Les données disponibles dans la littérature concernant la vaccination des patients recevant une chimiothérapie pour tumeurs solides sont peu nombreuses, rendant difficile l’évaluation de la balance bénéfice/ risque des vaccins chez ces patients et dans la majorité des cas, les considérations théoriques priment et les recommandations reposent sur des avis d’experts.

●

Les informations utilisées dans ce document sont en grande partie issues du rapport de l’HCSP (Haut Conseil de la Santé Publique) sur les recommandations en terme de vaccination des personnes immunodéprimées ou aspléniques et sur le calendrier des vaccinations et recommandations vaccinales 2021.

Pourquoi vacciner ? ●

L’immunodépression induite par la chimiothérapie entraîne un risque accru d’infections et particulièrement d’infections sévères mettant en jeu le pronostic vital.
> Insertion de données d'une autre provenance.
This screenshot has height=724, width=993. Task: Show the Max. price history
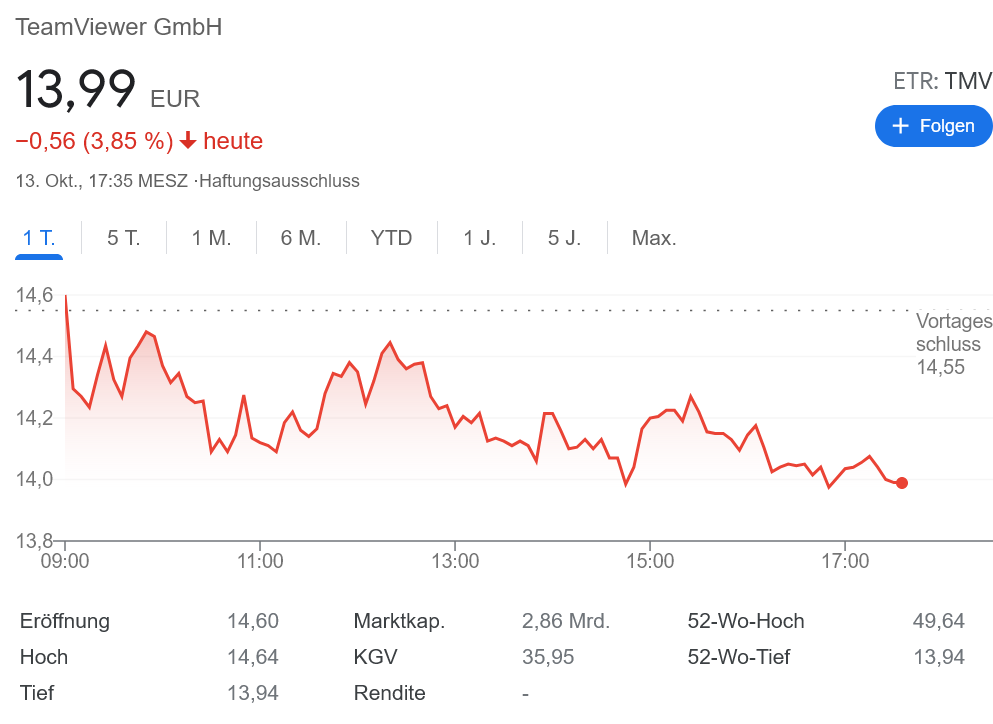(654, 238)
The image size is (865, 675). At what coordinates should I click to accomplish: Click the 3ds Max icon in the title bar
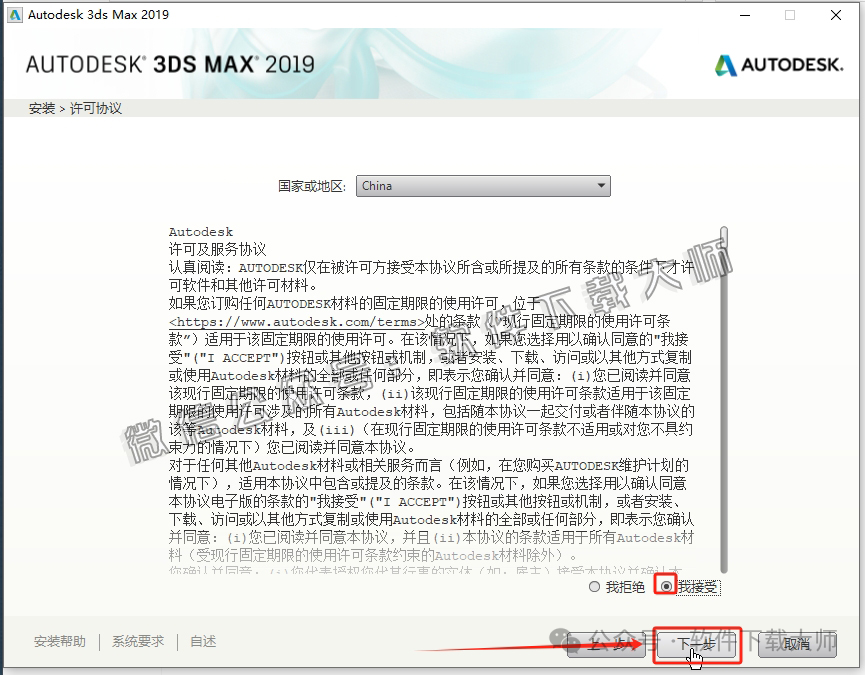tap(16, 15)
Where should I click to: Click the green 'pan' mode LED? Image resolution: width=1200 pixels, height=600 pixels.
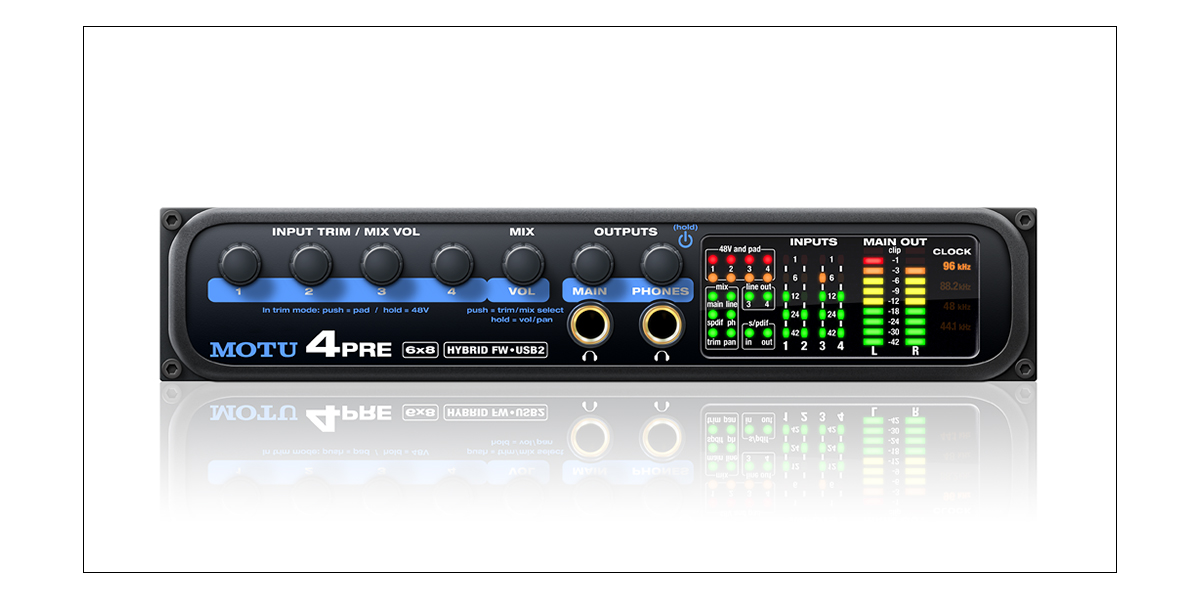point(731,333)
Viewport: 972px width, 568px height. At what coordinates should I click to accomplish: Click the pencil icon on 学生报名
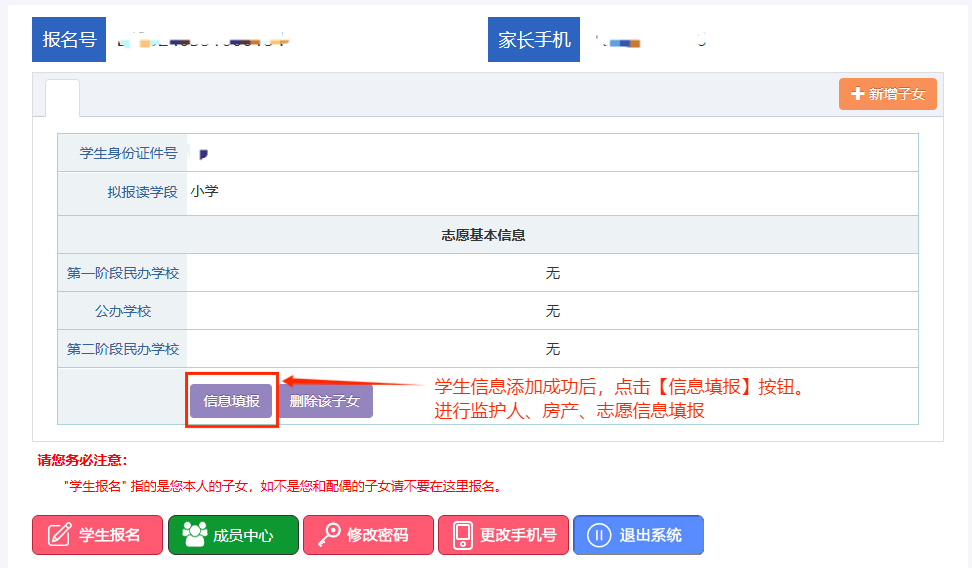[x=59, y=535]
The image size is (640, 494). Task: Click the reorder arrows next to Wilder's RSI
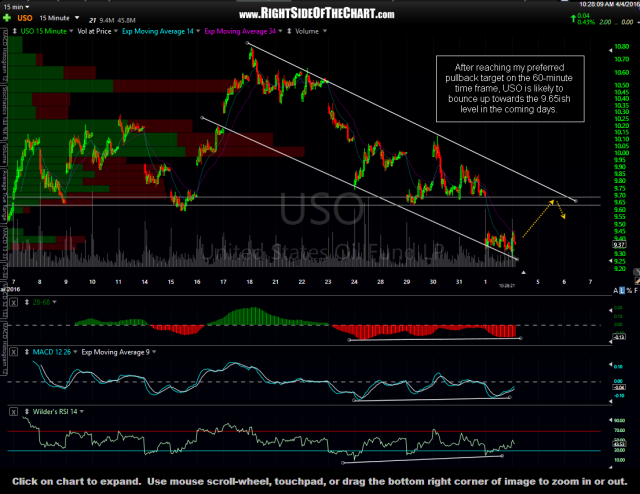[x=24, y=411]
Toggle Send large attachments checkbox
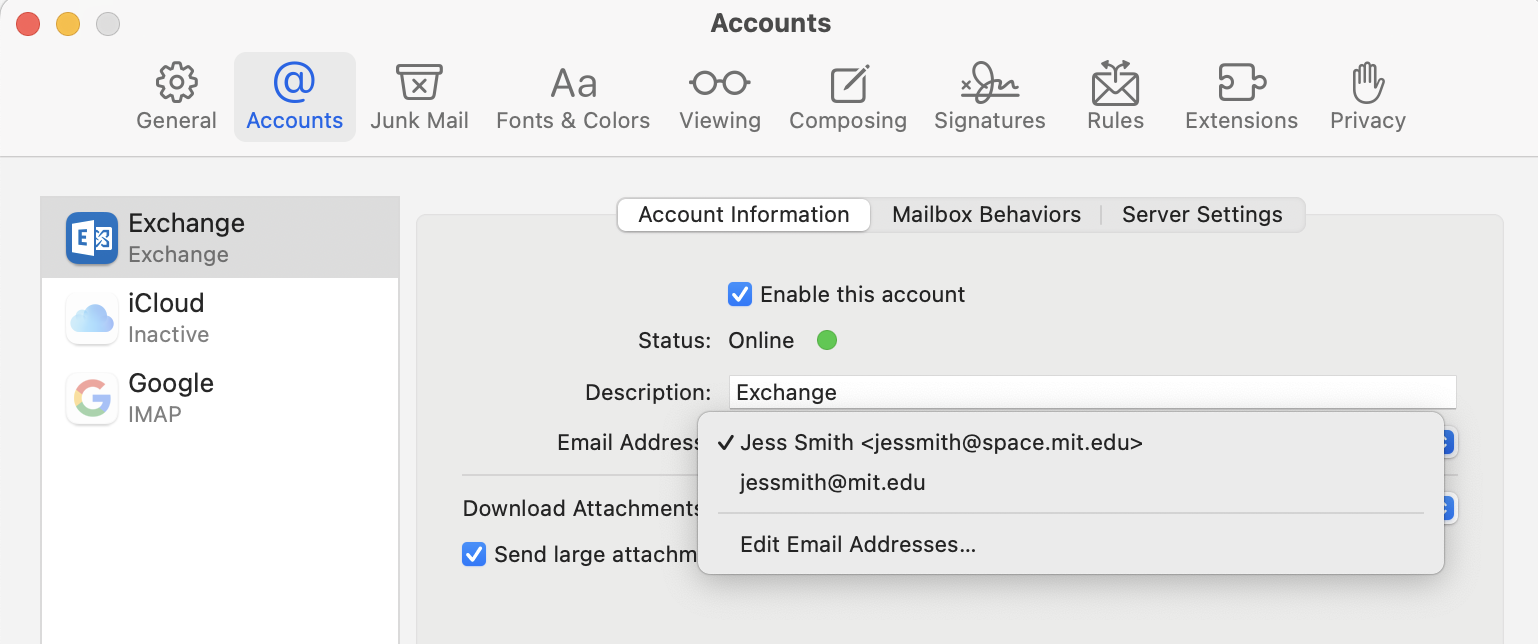The width and height of the screenshot is (1538, 644). (474, 554)
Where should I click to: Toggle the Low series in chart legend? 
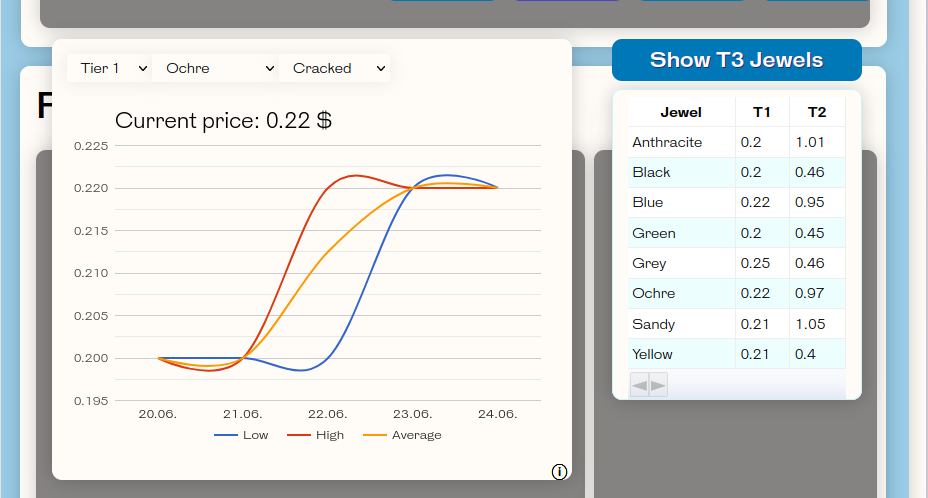(x=242, y=435)
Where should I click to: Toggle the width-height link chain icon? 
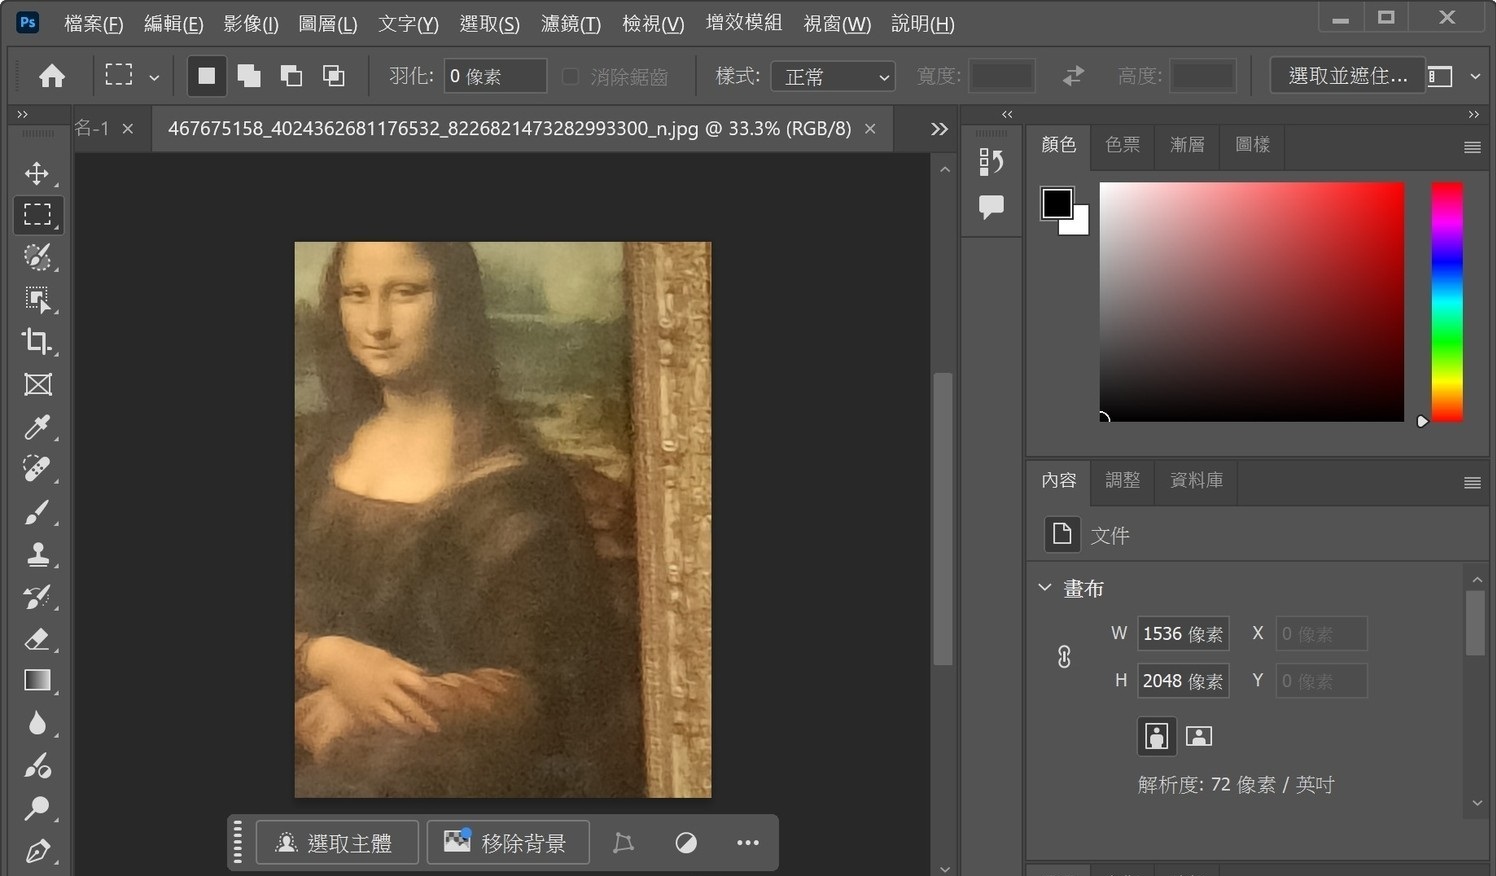click(1064, 657)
Certaines de ces infections peuvent être prévenues par des vaccins, en particulier dirigés contre le pneumocoque, la grippe saisonnière ou la COVID-19. Ces vaccins ont donc un intérêt potentiel chez l’immunodéprimé.

●

Certains patients en bon état général porteurs de cancers bronchiques traités par chimiothérapie « au long cours » (cas des chimiothérapies de maintenance par exemple) sont susceptibles de voyager dans des zones à risque (fièvre jaune, choléra, hépatite A…).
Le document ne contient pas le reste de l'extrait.